Objectives: To analyze the performance of radiological assessment categories and quantitative computational analysis of apparent diffusion coefficient (ADC) maps using variant machine learning algorithms to differentiate clinically significant versus insignificant prostate cancer (PCa). Methods: Retrospectively, 73 patients were included in the study. The patients (mean age, 66.3 ± 7.6 years) were examined with multiparametric MRI (mpMRI) prior to radical prostatectomy (n = 33) or targeted biopsy (n = 40). The index lesion was annotated in MRI ADC and the equivalent histologic slides according to the highest Gleason Grade Group (GrG). Volumes of interest (VOIs) were determined for each lesion and normal-appearing peripheral zone. VOIs were processed by radiomic analysis. For the classification of lesions according to their clinical significance (GrG ≥ 3), principal component (PC) analysis, univariate analysis (UA) with consecutive support vector machines, neural networks, and random forest analysis were performed. Results: PC analysis discriminated between benign and malignant prostate tissue. PC evaluation yielded no stratification of PCa lesions according to their clinical significance, but UA revealed differences in clinical assessment categories and radiomic features. We trained three classification models with fifteen feature subsets.
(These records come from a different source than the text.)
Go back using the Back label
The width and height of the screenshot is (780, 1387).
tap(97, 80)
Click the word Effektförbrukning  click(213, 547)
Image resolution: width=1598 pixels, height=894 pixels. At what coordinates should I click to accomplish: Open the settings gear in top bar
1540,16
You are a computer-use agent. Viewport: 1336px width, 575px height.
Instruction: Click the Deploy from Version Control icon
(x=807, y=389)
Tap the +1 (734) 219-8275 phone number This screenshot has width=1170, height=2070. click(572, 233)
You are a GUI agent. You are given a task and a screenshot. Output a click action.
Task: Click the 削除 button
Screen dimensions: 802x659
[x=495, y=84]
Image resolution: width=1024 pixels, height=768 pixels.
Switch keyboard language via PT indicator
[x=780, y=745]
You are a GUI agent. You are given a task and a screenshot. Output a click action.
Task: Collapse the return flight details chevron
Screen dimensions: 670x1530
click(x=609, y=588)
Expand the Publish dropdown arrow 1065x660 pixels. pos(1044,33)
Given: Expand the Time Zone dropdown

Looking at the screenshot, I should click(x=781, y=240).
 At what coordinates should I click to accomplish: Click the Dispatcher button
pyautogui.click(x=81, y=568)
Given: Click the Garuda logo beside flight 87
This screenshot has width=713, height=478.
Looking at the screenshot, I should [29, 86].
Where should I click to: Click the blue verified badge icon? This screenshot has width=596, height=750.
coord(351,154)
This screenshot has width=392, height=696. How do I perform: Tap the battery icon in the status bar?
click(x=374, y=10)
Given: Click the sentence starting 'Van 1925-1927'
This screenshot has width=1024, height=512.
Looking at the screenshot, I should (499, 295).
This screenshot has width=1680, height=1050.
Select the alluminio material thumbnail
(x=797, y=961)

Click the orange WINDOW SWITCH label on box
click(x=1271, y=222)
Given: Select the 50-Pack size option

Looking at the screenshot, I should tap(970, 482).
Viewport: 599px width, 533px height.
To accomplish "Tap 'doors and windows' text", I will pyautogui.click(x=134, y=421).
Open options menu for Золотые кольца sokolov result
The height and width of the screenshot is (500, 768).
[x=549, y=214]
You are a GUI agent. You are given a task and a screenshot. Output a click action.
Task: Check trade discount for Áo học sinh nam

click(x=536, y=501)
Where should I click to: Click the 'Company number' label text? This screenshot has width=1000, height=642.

We identified a subset of shape features which improved the diagnostic accuracy of the clinical assessment categories (maximum increase in diagnostic accuracy ΔAUC = + 0.05, p < 0.001) while also identifying combinations of features and models which reduced overall accuracy. Conclusions: The impact of radiomic features to differentiate PCa lesions according to their clinical significance remains controversial. It depends on feature selection and the employed machine learning algorithms. It can result in improvement or reduction of diagnostic performance.